There’s not enough miracles to go around
Chuck is dying. I know this from what I overhear during nursing rounds, what he tells his friends on phone calls and the woman I assume is his lover only to find out later she’s his ex wife. Cancer. And it’s spread. There’s nothing else they can do for him, he’s out of time, and during the entirety of my hospital stay Chuck never once rises from his bed. He can’t.
It makes sense now, the way he acts. And it’s late at night and I’m trying to sleep and Chuck is on the phone and I want to tell him to be quiet but I can’t. I know this is what he has left. I’ve never felt pity for anyone who is ill, mostly because i despise it when it is thrown my way, but I feel it now.

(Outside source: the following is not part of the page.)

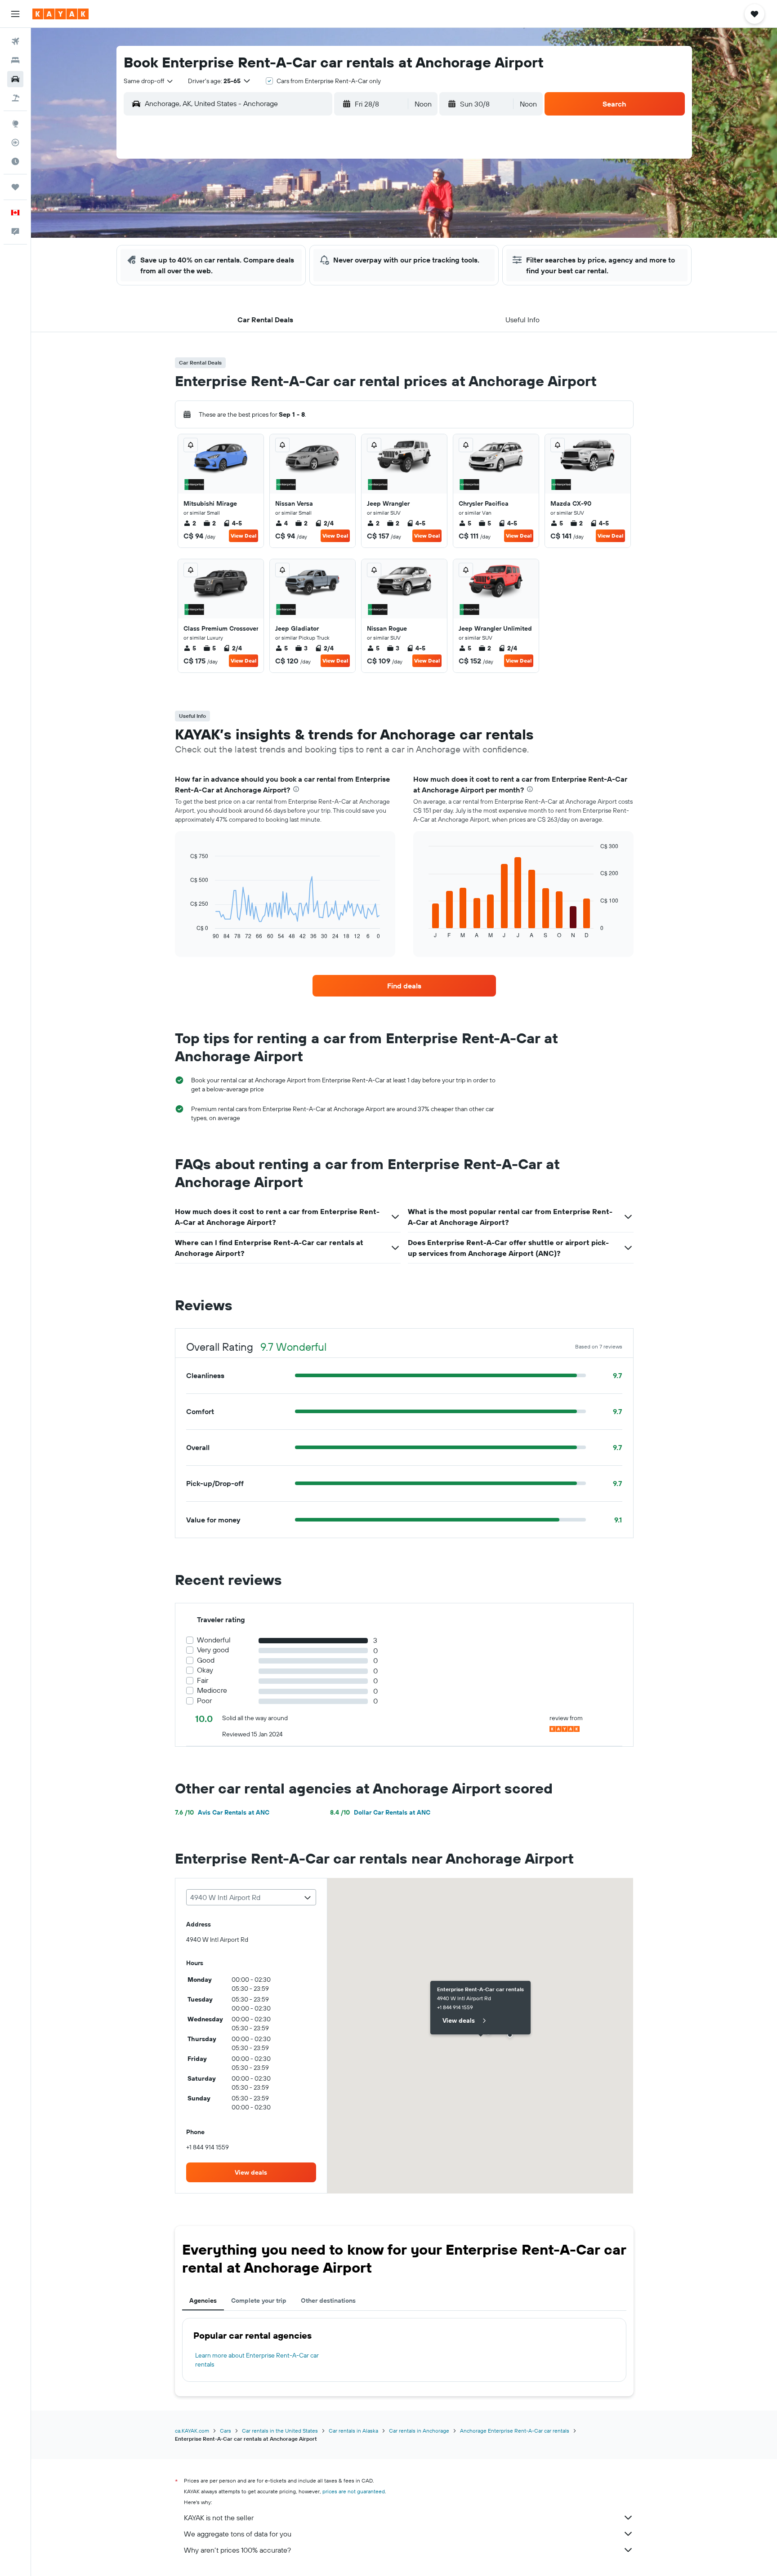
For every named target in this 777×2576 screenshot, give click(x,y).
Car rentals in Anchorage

There’s too many people petitioning God for the winning lotto ticket, and for every answered prayer there’s a cricket with arthritis.
It’s late at night and Chuck struggles to breathe, suctions the mucous from his lungs the very same way I did once, and despite the memories that sneak through my subconcious at 3am and bring with them the paralyzing fear, I want to hold his hand. No one should have to go through this part alone.

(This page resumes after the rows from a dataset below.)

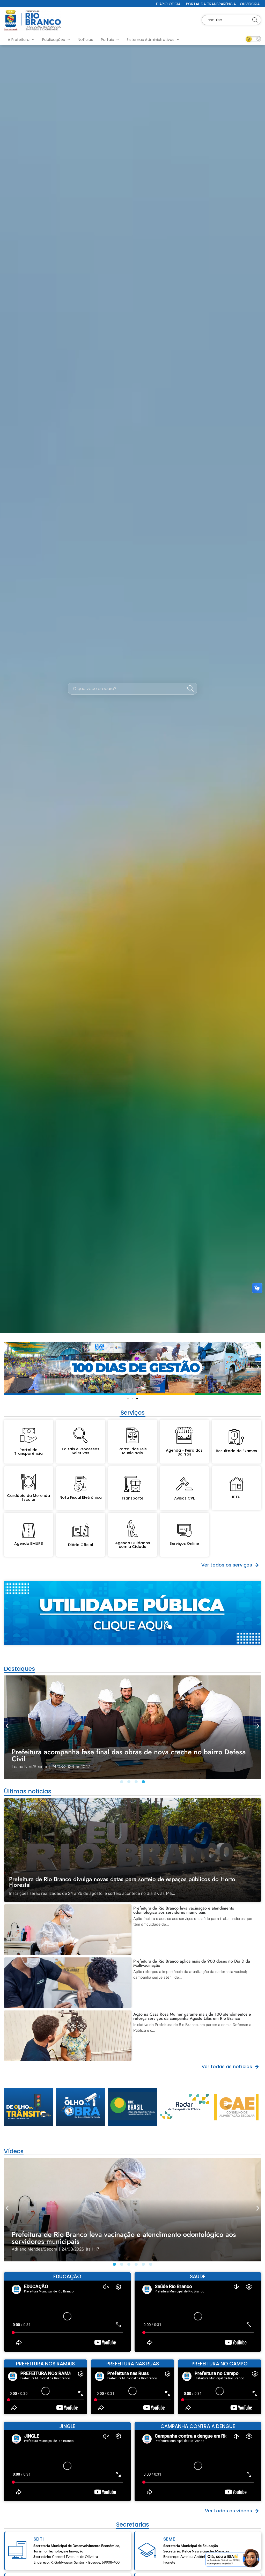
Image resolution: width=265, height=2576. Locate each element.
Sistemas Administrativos (150, 39)
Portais (107, 39)
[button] (7, 1366)
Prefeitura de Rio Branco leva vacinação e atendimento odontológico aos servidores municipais (183, 1910)
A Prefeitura (19, 39)
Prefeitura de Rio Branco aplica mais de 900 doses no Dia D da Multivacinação (191, 1963)
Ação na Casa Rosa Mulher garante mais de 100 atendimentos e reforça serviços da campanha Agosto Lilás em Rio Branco (192, 2016)
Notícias (85, 39)
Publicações (53, 39)
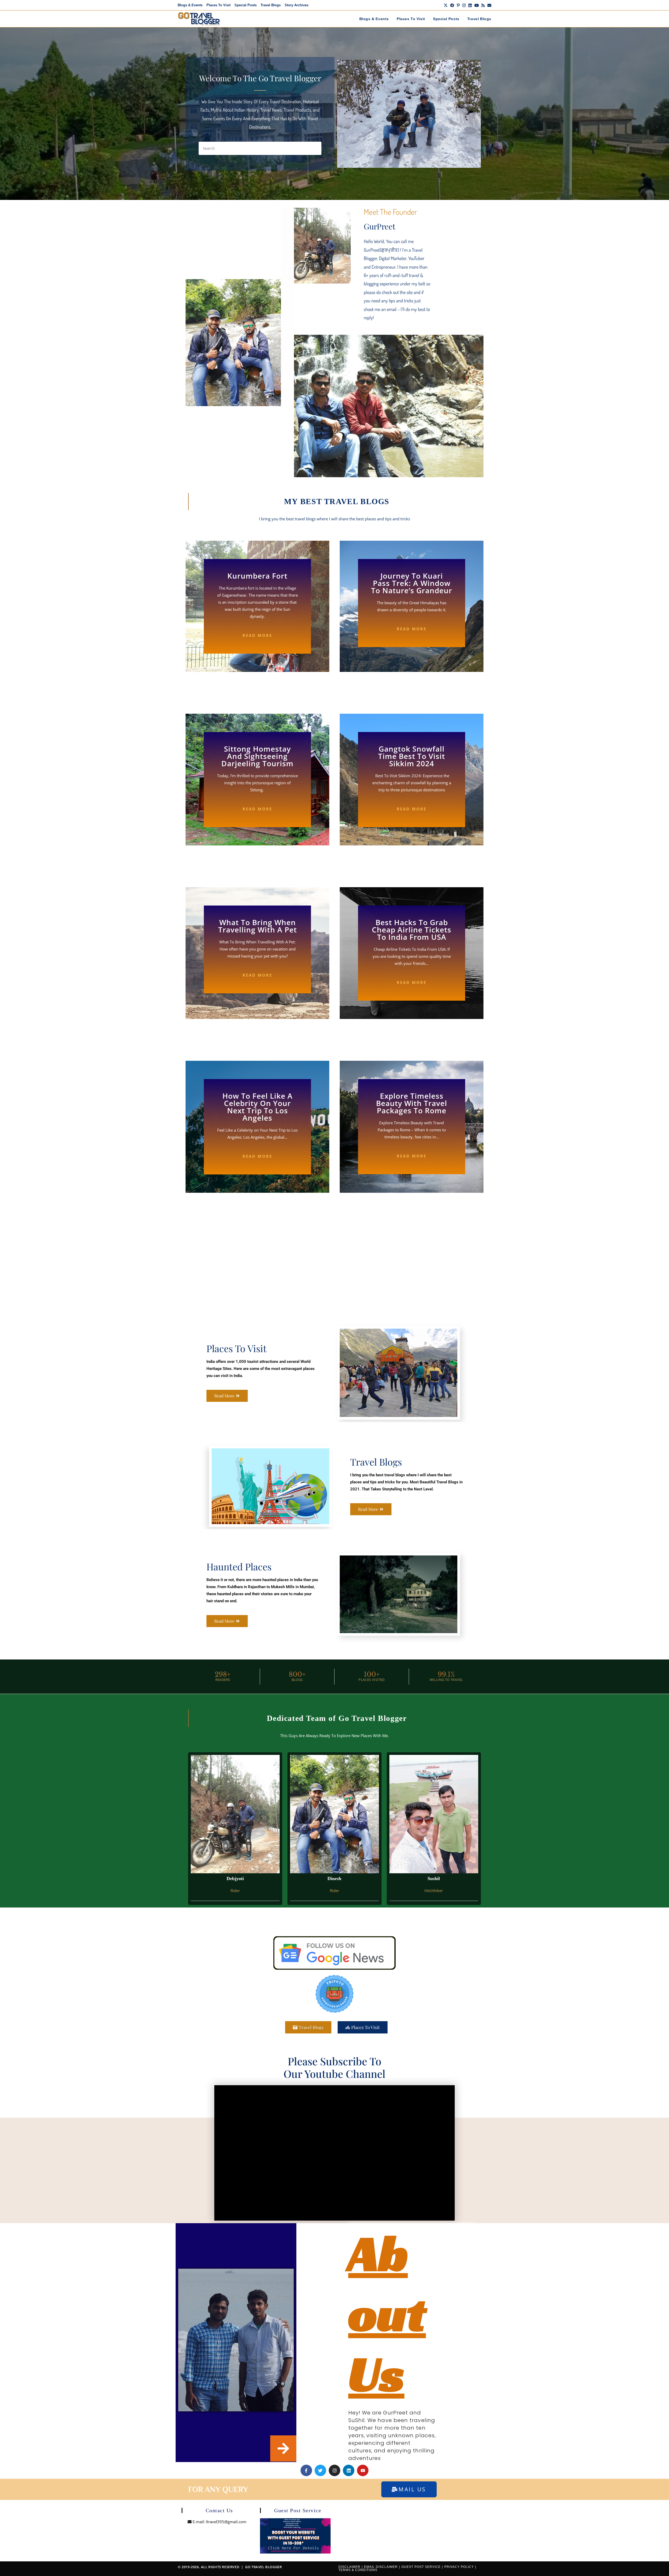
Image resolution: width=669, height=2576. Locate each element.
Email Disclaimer (381, 2567)
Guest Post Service (421, 2567)
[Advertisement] (334, 1263)
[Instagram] (334, 2470)
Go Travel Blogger (263, 2567)
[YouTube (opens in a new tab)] (476, 5)
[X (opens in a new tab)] (445, 5)
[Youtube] (362, 2470)
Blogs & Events (190, 5)
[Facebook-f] (306, 2470)
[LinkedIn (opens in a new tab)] (470, 5)
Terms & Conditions (357, 2570)
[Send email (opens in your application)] (488, 5)
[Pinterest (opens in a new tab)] (458, 5)
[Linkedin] (348, 2470)
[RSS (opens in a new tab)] (483, 5)
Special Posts (245, 5)
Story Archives (296, 5)
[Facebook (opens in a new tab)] (452, 5)
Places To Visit (218, 5)
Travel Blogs (271, 5)
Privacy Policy (459, 2567)
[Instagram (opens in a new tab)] (464, 5)
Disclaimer (349, 2567)
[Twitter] (320, 2470)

I am aware of my place in this hospital, that I am here and was cut open and stitched back together, that I am sick forever and surgical measures are to contain the damage, but to Chuck I wonder if I just look like another young thing who gets to walk out of here. I’ll get to go home. And even though there’s a question mark on my 27th birthday RSVP, for Chuck it’s a definite no.
Our efforts don’t always get a reply, but I swear to whatever God I can find in the time I have left, I’m gonna remember you.

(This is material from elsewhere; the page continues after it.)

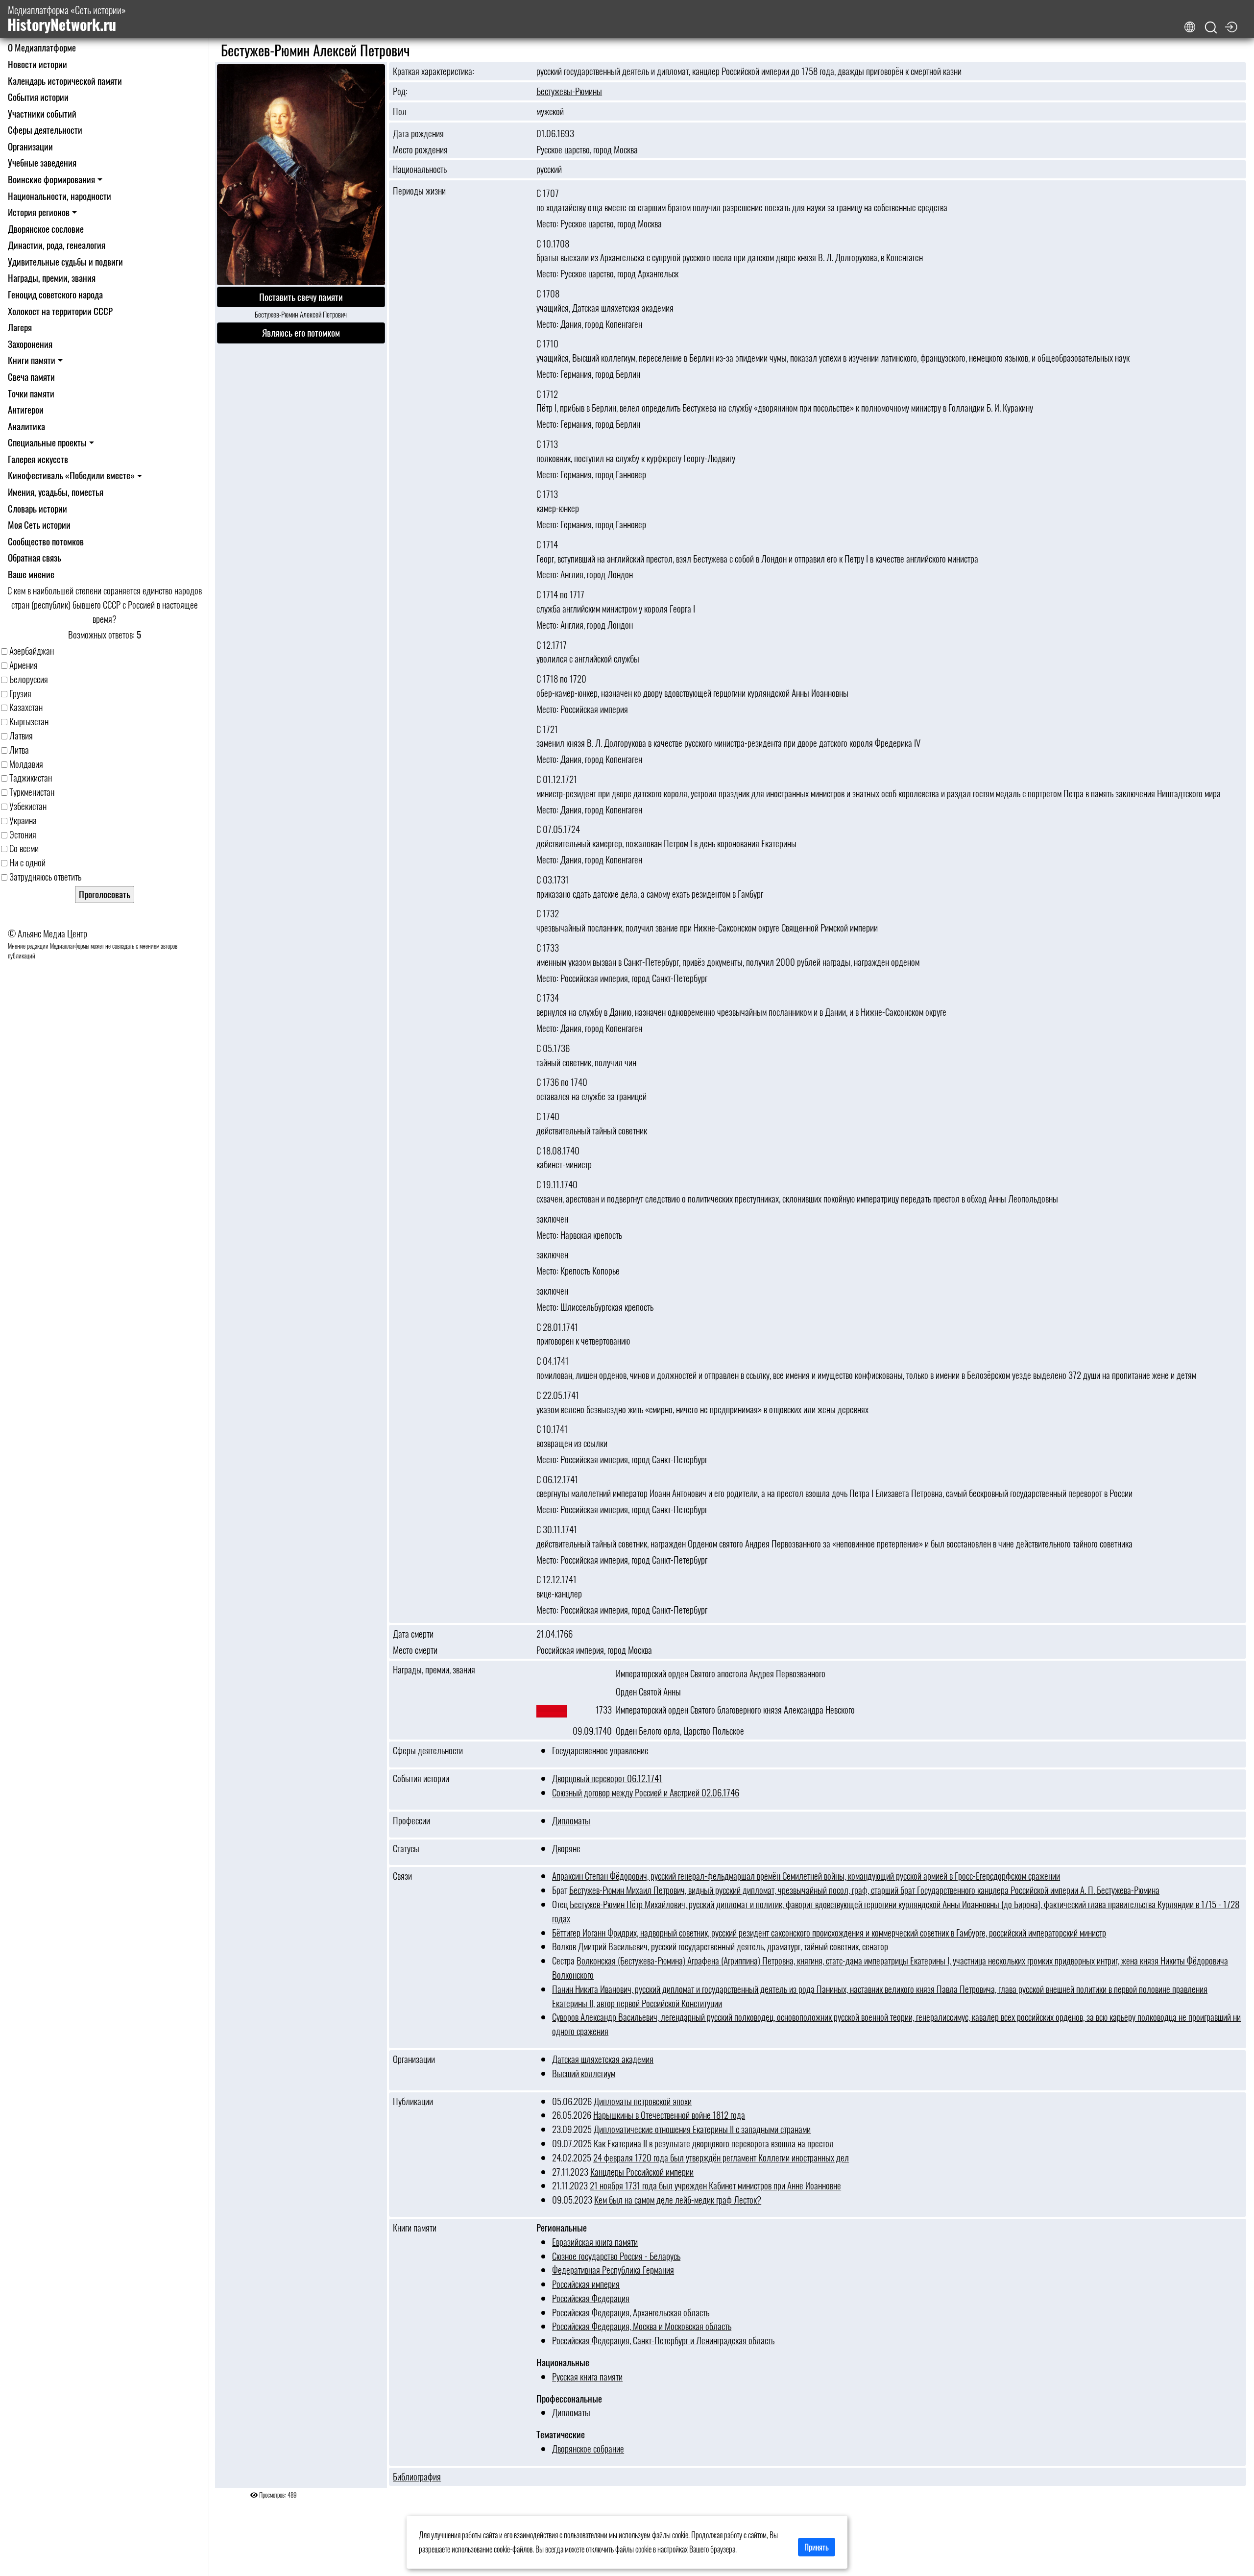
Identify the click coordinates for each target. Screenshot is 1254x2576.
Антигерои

I don’t know who is going to write Chuck’s euology but I hope it’s someone great. I hope they tell all the stories about his life that he told me, about his ex wife that i thought was his lover and his son and his brother.
Chuck is old, and I know this, and cancer is unforgiving and I know this too. Life is cruel and unusual punishment, and it seems whatever shit life had to divy up it dropped an unusual amount on us two. I have spent so long just trying to get more time, to become all the things I want to become, and I realize that in the end that’s it. Time runs out, for everyone, and death will always feel cruel. And I look out the window while the tears stick to my cheeks and I can’t brush them away because of my bandages, and I don’t think Chuck can hear me but I hope maybe he can. At least then he’ll know he wasn’t alone.
I’ve brought a knife to this gun fight but the other night I mugged a mountain so bring that shit, I’ve had practice
I’ve had a lot of practice with dying, with living, with integrating the two, and it never gets easier but for whatever reason I keep expecting it to. I should be good at this by now. Maybe it’s a good thing that I’m not. Means I’ve still got something to lose, something more still to become.
For the first time in 26 years, I realize I have some.